DEM Parti ile ilgili öneri ve eleştirileri
Ömer Öcalan, Abdullah Öcalan’ın DEM Parti’ye yönelik öneri ve eleştirilerini de anlattı:
“DEM Parti ile ilgili öneri ve eleştirileri vardı. İlk yaptığım görüşmede de Türkiye siyasal sisteminin üç blok üzerinde oluştuğunu söylemişti. Birinin kendini siyasal İslam referansı ile örgütlediğini, bir diğerinin ise kendisini batı ve sosyal demokratlık ile ifade ettiğini, diğerinin ise bizim temsil ettiğimiz DEM Parti öncülüğündeki siyaset olduğunu dile getirmişti. Bu üç yapının birbirine denk olduğuna vurgu yaptı. DEM Parti’nin oy oranını sordu, bende yüzde 13’te görülmekte olduğunu söyledim. “Nasıl yüzde 13, bu oranın yüzde 20’ye çıkması lazım. Potansiyel yüzde 20’nin üstüdür. Çalışmak lazım. Çalışmıyorsunuz. Konuşmaktan ziyade çalışmak lazım. Halk içinde örgütlenmek lazımdır. Bu partinin potansiyeli var. Konuşmaktan ziyade ev ev, sokak sokak örgütlenmek lazım. Ben çocukluktan beri örgütleniyorum. Benim bir tane namaz grubum vardı, okula giderken bir arkadaş grubum vardı. Bu noktada çalışmalısınız. Emek vermeniz gerek” diye belirti. Urfa ile ilgili sıçrama yapması gerektiğini söyledi. “Urfa’nın potansiyelinin yüzde 50 üzeri olduğunu, uygun politikalar ile geliştirilmesi gerekiyor. Bunun ile ilgili çalışmak gerek” dedi. Bu noktada eleştiri ve önerileri vardı. Halkçı bir şekilde örgütlenmek gerektiğini kaydetti.”
‘Türkiye halkları bu süreci sahiplenmelidir’

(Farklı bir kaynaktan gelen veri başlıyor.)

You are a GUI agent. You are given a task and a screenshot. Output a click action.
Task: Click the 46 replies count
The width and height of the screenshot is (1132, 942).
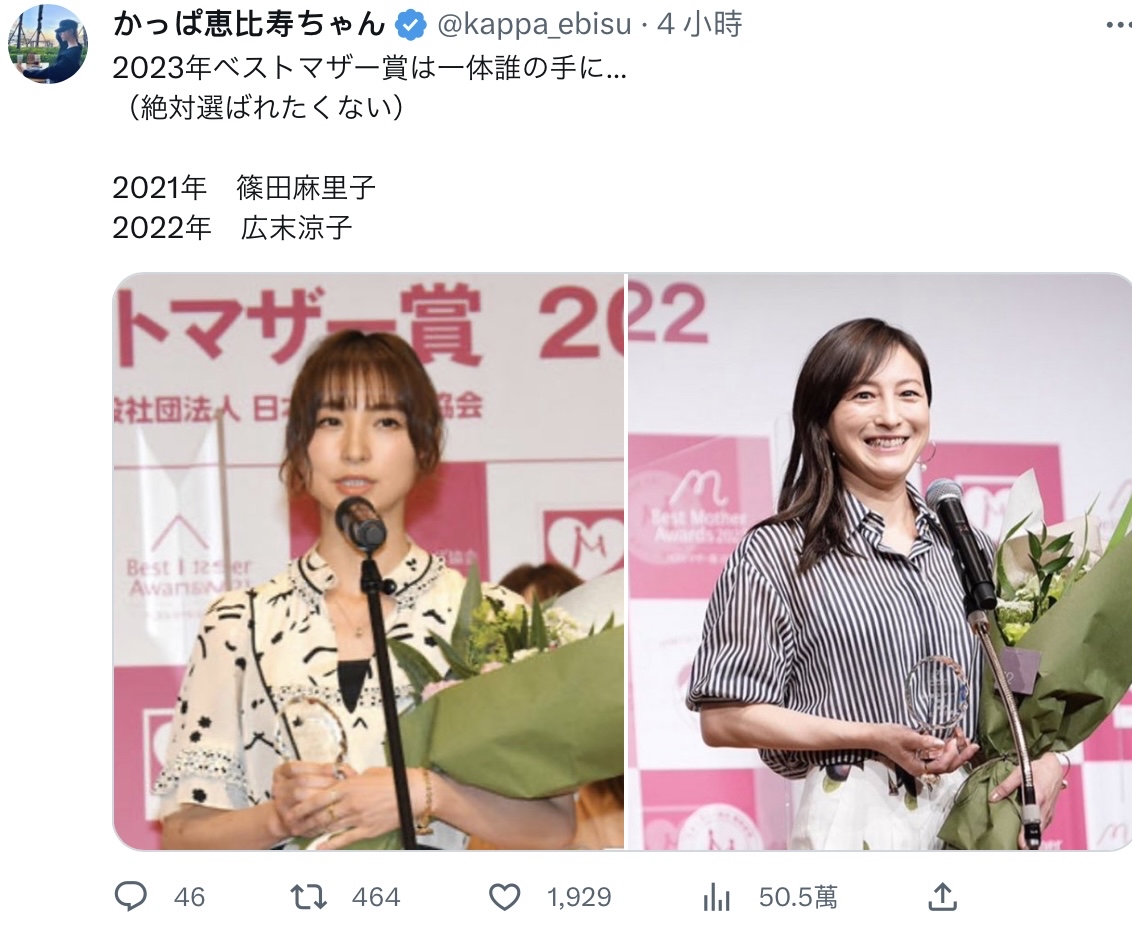189,897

Herkesin bu sürece sahiplenmesi gerektiğini belirten Ömer Öcalan, “Yapılan görüşme bir aile görüşmesi kapsamında yapıldı. Heyetler var, süreci yönetenler var. Avukatların gitmesi gerek. akademisyenler, gazeteciler gitmeli. Bunu sizin aracılığınız ile vurgulamak istiyoruz. Türkiye’deki infaz kanunlarından, doğan haklarımızdan yararlanmak istiyoruz ve bu görüşmelerin devam etmesini talep ediyoruz. Bu görüşme bir aile görüşmesiydi. Böyle tanımlanması bizim için esaslı bir durumdur. Bu yürütülen süreci aşamalı değerlendiriyoruz. Önce bir temas, sonra konuşulması, tüm kamuoyunun buna destek vermesi gerekiyor. Kürtler barışa, demokrasiye dört el ile sarılmışlar. Onun için 8 Mart, 21 Mart ve 4 Nisan’da sahiplenme oldu. 4 Nisan’da birçok yerden insanlar Amara’ya akın etti. Bu çağrının sahiplenildiğini gösteriyor. İnsanlar kendini Amara’da görüyor. Türkiye halkları bu süreci sahiplenmelidir.” diye konuştu. (MA)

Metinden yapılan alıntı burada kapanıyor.